MODIS-GOES Hybrid (MODIS Image), 3.9-micron, 1901 UTC 18 March

From another perspective, the 500-meter MODIS natural-color image from the same pass highlighted how many sizable fires were ongoing across Mississippi, Alabama, Georgia, and Tennessee Friday.

500m MODIS Natural Color image, 1859 UTC 18 March

500m MODIS Natural Color image, 1859 UTC 18 March

3 thoughts on “Detecting Fire Hotspots with the MODIS-GOES Hybrid

  1. We have noted this as well on a couple prescribed burns and wildfires. The 500mb color composite is incredible. The transport winds are quite apparent. Smoke management and air quality officials may find this useful. I wonder if it could be useful for modeling applications.

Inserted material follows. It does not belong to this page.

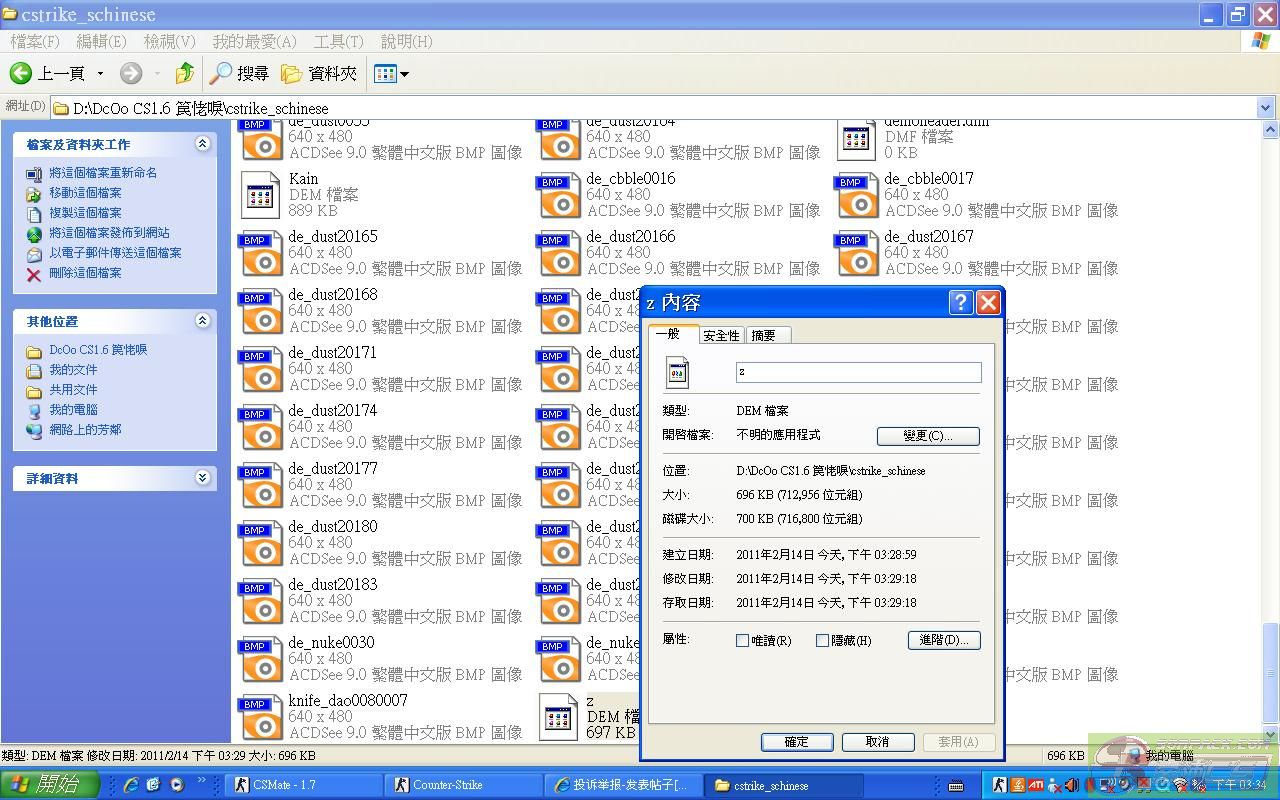Click the file name field containing z

pos(858,372)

  2. I know that they do wind vectors based on moving cloud objects, but I wonder if something as small, low and stationary-looking would provide enough data for vectors like that? Maybe in the GOES-R era? Meanwhile, we’ve been told that we may have to request Hysplit runs for some prescribed burns.

  3. I just saw a presentation of synthetic GOES-R fire detection data and it should have the resolution to not only identify the smaller fires but to have some output on the actual temperature of the fires due to the 3.9 and 2.25 micron sensor packages.

    We occasionally run hysplit runs but the local Forest Service is doing this on their own as a way to get a handle on where the smoke plume may go.